Markets

Many Stocks Look Attractive. The Stock Market Doesn’t.

Get ready for a feeling of déjà vu.

Once again, it was a busy week of earnings reports and economic data, and once again, the market’s biggest stocks—we’re looking at you,
Microsoft
(ticker: MSFT) and
Meta Platforms
(META)—did the best. Data showed a decelerating economy, but nothing to get worked up about. It’s a version of the market that investors have seen before and can expect to see again in the coming months.

And once again, the market moved only a little. The Nasdaq Composite gained 1.28% this past week, while the Dow Jones Industrial Average advanced 0.86% and the S&P 500 index rose 0.87%. That stretched the S&P 500’s year-to-date gain to 8.59%.

Just because the market is up doesn’t mean most stocks are participating. Less than a third of stocks in the S&P 500 have outperformed the index, the fewest at this point in the year since 1999, says Desh Peramunetilleke, head of microstrategy at Jefferies. Five stocks—
Apple
(AAPL), Microsoft,
Nvidia
(NVDA), Meta, and Amazon.com (AMZN)—have delivered 60% of the index’s return this year.

The recent preference for Big Tech is understandable: A banking shock in March and an uncertain outlook have pushed investors into what they’re comfortable with and what has worked for them in the past. That lift to the broader S&P 500 can’t go on forever, however, if only because Microsoft, Meta, and all the rest won’t have bullish earnings reports to announce during all 52 weeks of the year. But that doesn’t mean the stock market has to crash, either.

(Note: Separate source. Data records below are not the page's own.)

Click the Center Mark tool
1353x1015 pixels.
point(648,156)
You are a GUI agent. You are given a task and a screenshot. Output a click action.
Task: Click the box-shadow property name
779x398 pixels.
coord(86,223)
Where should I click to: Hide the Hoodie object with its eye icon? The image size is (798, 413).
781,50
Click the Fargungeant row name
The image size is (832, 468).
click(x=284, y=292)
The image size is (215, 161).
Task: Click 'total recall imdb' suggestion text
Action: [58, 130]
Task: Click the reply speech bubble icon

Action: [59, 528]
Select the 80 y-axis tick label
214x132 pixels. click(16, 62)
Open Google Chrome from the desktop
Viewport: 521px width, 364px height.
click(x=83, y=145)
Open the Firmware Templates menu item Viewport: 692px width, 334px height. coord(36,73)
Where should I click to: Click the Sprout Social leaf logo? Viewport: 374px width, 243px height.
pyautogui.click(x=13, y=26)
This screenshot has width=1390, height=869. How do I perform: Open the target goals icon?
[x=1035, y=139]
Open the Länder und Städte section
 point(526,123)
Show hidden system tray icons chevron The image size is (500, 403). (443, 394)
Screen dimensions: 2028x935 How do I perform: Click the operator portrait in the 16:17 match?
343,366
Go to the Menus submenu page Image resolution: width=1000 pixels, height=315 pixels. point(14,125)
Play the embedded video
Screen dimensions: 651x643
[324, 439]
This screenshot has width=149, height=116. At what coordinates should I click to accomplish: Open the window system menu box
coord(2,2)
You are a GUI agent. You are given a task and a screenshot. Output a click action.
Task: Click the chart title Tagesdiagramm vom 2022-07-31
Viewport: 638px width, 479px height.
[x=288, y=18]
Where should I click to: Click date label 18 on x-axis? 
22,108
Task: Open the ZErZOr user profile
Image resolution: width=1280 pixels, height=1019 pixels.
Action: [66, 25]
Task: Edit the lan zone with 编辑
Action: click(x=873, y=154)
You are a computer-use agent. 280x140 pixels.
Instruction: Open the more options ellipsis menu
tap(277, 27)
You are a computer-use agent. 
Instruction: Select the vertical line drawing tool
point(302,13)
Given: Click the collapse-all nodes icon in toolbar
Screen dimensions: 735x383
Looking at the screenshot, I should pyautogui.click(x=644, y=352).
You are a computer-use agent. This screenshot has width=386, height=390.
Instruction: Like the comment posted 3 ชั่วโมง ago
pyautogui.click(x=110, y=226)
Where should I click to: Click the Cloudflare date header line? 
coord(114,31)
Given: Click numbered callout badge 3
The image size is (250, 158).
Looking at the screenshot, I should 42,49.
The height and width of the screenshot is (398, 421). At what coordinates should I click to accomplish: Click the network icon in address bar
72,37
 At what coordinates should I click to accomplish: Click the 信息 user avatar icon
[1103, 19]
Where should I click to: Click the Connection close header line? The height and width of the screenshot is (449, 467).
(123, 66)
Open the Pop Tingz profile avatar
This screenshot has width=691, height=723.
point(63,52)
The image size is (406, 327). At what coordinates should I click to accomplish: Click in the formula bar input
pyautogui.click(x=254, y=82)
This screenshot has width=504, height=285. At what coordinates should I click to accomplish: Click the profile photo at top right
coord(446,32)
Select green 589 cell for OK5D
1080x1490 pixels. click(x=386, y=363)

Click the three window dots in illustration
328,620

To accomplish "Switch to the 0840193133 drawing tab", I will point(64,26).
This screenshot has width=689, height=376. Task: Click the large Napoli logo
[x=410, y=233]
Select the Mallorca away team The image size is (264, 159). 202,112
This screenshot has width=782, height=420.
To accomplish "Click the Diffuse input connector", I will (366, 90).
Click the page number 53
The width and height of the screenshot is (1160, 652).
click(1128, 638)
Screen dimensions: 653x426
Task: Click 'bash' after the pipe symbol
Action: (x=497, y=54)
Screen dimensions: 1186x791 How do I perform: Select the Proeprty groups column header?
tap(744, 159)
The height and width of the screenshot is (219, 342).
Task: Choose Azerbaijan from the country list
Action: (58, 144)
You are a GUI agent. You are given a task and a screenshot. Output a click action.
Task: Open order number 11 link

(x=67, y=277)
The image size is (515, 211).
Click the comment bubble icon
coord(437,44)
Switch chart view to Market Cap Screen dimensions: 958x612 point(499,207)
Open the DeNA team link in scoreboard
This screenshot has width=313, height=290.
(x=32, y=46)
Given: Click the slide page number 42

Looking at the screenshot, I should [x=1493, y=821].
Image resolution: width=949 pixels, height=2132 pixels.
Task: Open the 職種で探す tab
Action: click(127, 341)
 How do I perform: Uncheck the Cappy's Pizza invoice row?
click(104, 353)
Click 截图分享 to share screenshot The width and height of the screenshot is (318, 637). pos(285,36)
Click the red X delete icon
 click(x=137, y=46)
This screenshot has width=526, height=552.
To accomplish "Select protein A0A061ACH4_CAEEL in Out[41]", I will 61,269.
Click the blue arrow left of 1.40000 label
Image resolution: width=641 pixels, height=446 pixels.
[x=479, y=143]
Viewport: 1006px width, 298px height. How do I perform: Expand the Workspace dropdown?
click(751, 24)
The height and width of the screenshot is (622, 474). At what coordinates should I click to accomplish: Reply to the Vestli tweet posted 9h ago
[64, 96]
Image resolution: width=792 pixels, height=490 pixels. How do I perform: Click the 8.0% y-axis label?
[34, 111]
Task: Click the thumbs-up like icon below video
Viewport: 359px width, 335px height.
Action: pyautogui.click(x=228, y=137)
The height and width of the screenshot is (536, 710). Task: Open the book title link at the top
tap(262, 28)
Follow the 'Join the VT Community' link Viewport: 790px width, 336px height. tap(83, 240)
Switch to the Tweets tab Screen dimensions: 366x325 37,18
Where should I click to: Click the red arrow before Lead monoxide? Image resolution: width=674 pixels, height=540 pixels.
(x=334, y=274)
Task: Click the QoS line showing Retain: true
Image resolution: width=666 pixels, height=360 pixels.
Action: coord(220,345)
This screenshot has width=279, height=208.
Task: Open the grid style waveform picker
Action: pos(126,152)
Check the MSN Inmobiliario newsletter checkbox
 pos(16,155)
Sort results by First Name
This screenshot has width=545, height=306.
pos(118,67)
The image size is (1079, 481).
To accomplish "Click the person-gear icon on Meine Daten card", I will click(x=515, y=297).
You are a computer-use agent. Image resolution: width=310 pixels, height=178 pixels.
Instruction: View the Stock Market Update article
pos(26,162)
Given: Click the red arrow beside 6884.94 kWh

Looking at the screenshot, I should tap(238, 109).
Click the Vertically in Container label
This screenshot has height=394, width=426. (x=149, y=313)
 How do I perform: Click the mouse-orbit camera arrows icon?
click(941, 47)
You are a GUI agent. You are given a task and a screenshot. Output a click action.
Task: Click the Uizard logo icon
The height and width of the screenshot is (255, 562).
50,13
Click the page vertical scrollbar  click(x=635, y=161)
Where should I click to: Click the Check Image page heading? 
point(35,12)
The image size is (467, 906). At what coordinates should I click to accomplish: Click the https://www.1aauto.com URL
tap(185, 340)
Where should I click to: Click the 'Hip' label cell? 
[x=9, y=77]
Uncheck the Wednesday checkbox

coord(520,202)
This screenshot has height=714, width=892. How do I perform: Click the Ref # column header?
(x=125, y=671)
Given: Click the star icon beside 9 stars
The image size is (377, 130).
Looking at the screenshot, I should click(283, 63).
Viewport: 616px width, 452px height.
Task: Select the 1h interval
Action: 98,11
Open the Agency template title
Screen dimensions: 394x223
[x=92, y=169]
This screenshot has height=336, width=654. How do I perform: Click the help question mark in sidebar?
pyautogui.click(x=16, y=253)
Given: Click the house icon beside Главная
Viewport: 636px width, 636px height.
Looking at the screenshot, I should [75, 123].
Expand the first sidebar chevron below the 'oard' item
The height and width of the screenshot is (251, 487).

A backdrop of slowing-but-not-collapsing economic growth, an on-hold Federal Reserve, and continued progress on lowering inflation should shift investors’ focus increasingly from the macro, which has dominated the past few years, to the micro. It won’t be a universally good or bad environment, but one where stronger companies can separate themselves from weaker ones. At the index level, that could mean a potentially volatile but largely sideways market.

“In these choppy environments for risk assets, there’s alpha to be had in doing sector rotations or picking individual stocks,” says Evan Brown, head of multi-asset strategy at UBS Asset Management, referring to the industry term for outperforming the market.

Still, the macro will be back in focus for at least some of the coming week—the Federal Open Market Committee concludes a two-day meeting on Wednesday, with a monetary-policy decision and press conference with Chairman Jerome Powell—even as the micro-data deluge of earnings season continues with Apple,
Starbucks
(SBUX), and
Pfizer
(PFE), among others, reporting. This summer, the U.S. debt-ceiling showdown could move the entire market.

Still, a steady-rate and slower-growth environment should reward companies that can show the strongest and most consistent sales and profit margins, defensible characteristics, or a competitive moat. Peramunetilleke points to
Visa
(V),
Coca-Cola
(KO),
Caterpillar
(CAT),
Adobe
(ADBE),
Humana
(HUM), and
Activision Blizzard
(ATVI) as examples of stocks that offer just that. “The demand for moats should only grow as the economy slows, and hence quality at a reasonable price and low [volatility] remain key focus areas,” he writes.

It beats trying to guess where the market might be heading next.